アメリカではこれまで、ラスベガスのあるネバダ州を除いて(のぞいて)スポーツ賭博(とばく)が禁止されていた。しかし、2018年に最高裁判所がこれを違憲とする判決を下し、基本的にギャンブルの実施については各州の判断に委ねられることになった。以来、現在では約半数の州でスポーツベッティングが解禁されている。
なかでも興味深いのは、そのことがメジャーリーグベースボール(MLB)の放映権料の大幅な増加に繋がったという指摘だ。考えればそれもそのはずで、海外のスポーツベッティングは、「どちらが勝つか」と単純に勝敗だけを賭けの対象にするだけではない。それこそ「次のバッターがヒットを打つか」や「点差は何点になるか」など、リアルタイムで賭けを楽しむことができる「ライブベッティング」が人気を博しているという。ひいきのチームや選手をより一層、応援する動機になっているのだろう。
これはIT技術の発展とインターネットの通信速度の上昇によって、テレビやスマホで試合を観ながら倍率やベットの状況をオンラインで処理できるようになったことが大きい。つまり、IT技術がスポーツの見方、関わり方を変えたのである。スポーツ観戦というリアルタイムならではのドラマの魅力を、上手に引き出した手法(しゅほう)でもあると言えるだろう。
2021年にはカナダでもスポーツベッティングが解禁されたので、いま、G7の国で公営ギャンブルや「toto」などのスポーツくじ以外のスポーツベッティングを禁止しているのは、日本だけとなった。
数兆円規模の市場に
政府は近年、統合型リゾート(IR)整備推進法案、通称カジノ法案を成立させるなど、日本にカジノを作ることに熱心だ。カジノ施設とともに周辺の開発を進めて経済効果を広げようという意図だが、そうであればスポーツベッティングをいち早く認めてもいいのではないだろうか。
サッカーや野球など全国にクラブチームはあり、各地域でひいきのチームを応援する動機にも繋がる。僕は、パチンコの依存症になったり、法律の穴をすり抜けて闇賭博が行われたりするくらいなら、スポーツベッティングの方がずっと健全だと思っている。国にとっては税収も増やすことのできる施策で一石二鳥だろう。

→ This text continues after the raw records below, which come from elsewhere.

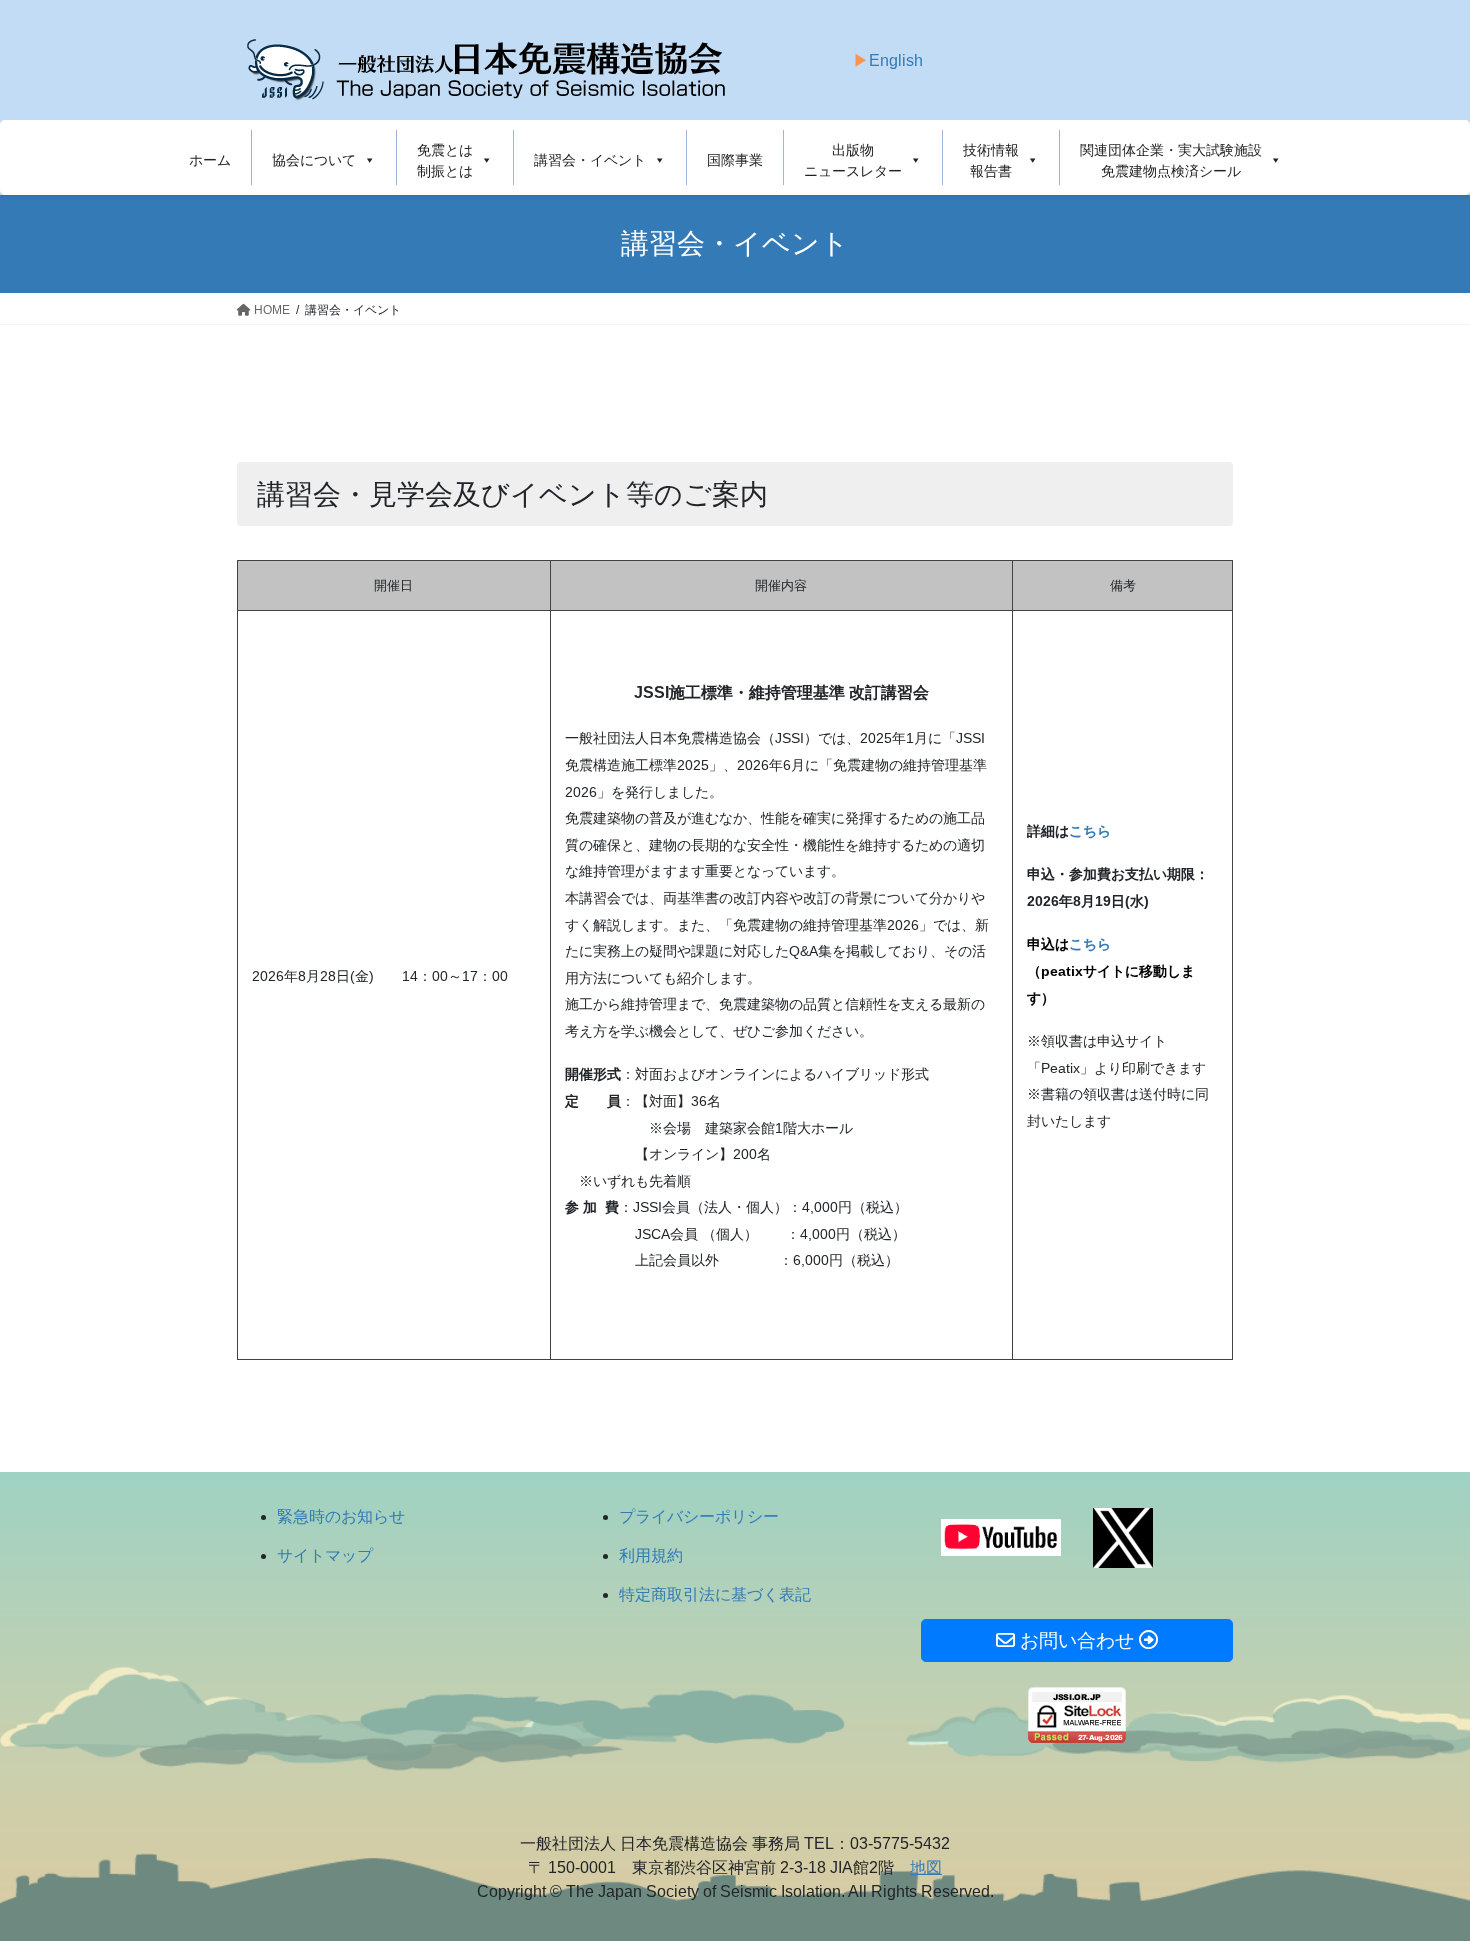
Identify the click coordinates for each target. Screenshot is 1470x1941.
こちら (1090, 944)
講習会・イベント (590, 160)
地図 (926, 1867)
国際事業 (735, 160)
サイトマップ (325, 1555)
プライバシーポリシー (699, 1516)
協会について (314, 160)
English (896, 60)
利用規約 (651, 1555)
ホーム (210, 160)
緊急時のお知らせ (341, 1516)
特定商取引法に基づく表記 (715, 1594)
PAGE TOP (1417, 1865)
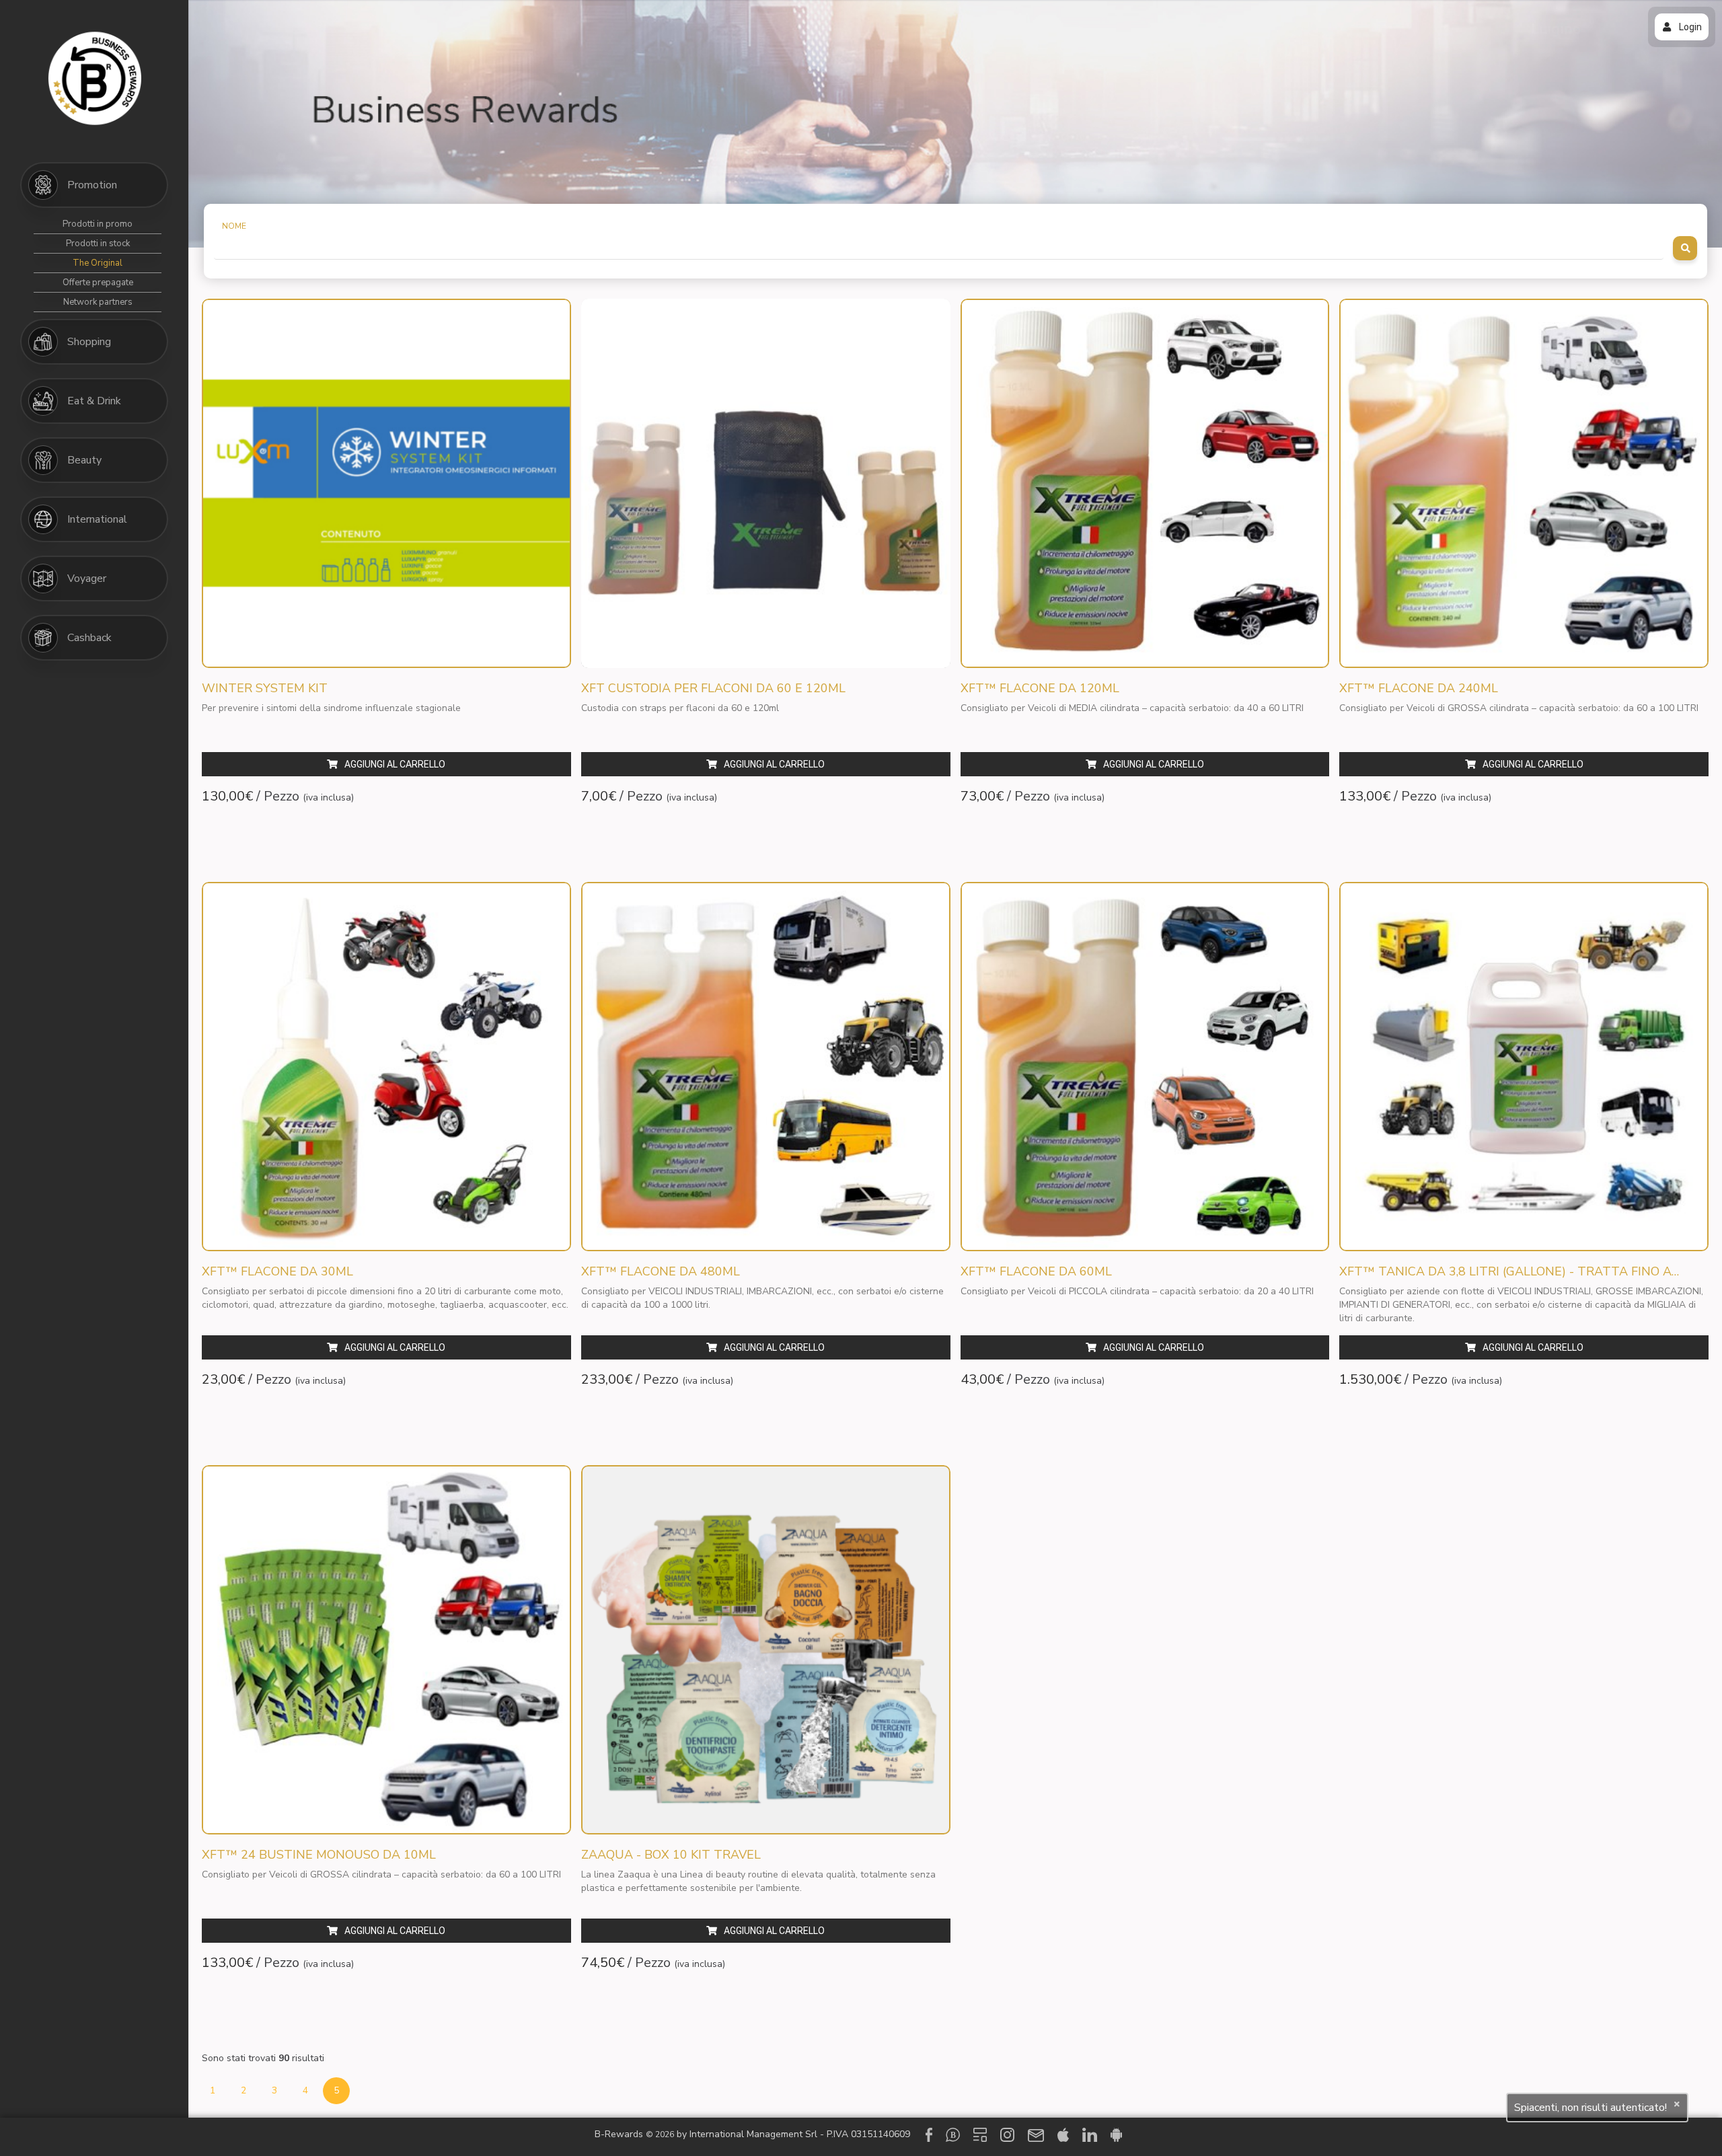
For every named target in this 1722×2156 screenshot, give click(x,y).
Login (1690, 27)
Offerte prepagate (98, 282)
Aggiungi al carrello (394, 764)
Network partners (98, 302)
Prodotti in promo (98, 224)
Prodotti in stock (98, 243)
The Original (97, 263)
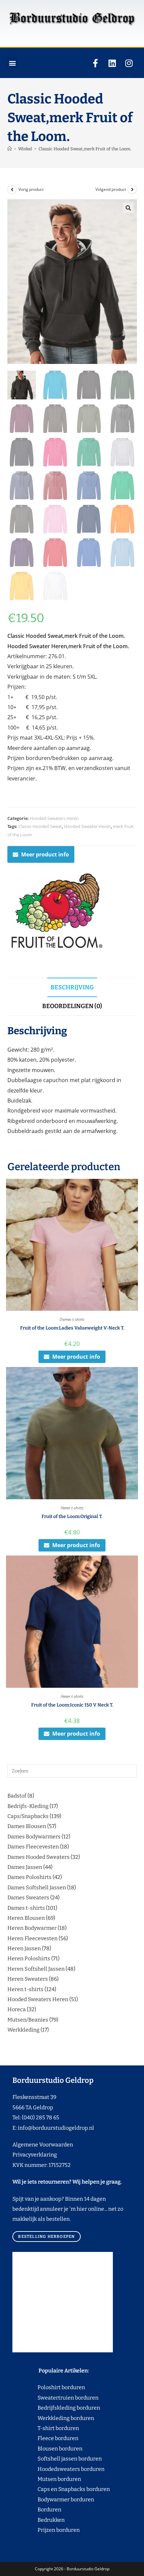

依存症が心配なら、例えば、掛け金を大きな金額ではなく、「一人につき3万円まで」くらいに制限して、さらにマイナンバーカードと連携させてもいい。実際、「toto」では、1回あたりの購入金額合計は、5万円までと定められている。
スポーツベッティングの市場は、もし日本で解禁されれば数兆円規模になると言われている。ところが現在は、インターネットを通じて海外に日本のお金が流れているとされている。それなら、いっそのこと日本政府が競馬や競輪のような公営ギャンブルと同様に、スポーツベッティングを公認してしまった方がいいはずなのだ。
けれど、どうも日本政府にはスポーツと「ギャンブル」を結びつけることを、敬遠しなくてはならない雰囲気がある。いつも「教育的観点」などの理由が前面に押し出されてしまう。
だが、掛け金などの仕組みや伝え方を工夫すれば、スポーツベッティングを健全な形で国民の間に広めていくことはできるだろう。また、そうしたお金の流れがあれば、今はまだできていないスポーツ分野のサポートや教育、地元への還元も可能になる。
そして様々なポジティブ要素をプラスしていけば、インターネットを通じた観戦の楽しみ方のイノベーションにも繋がっていくに違いない。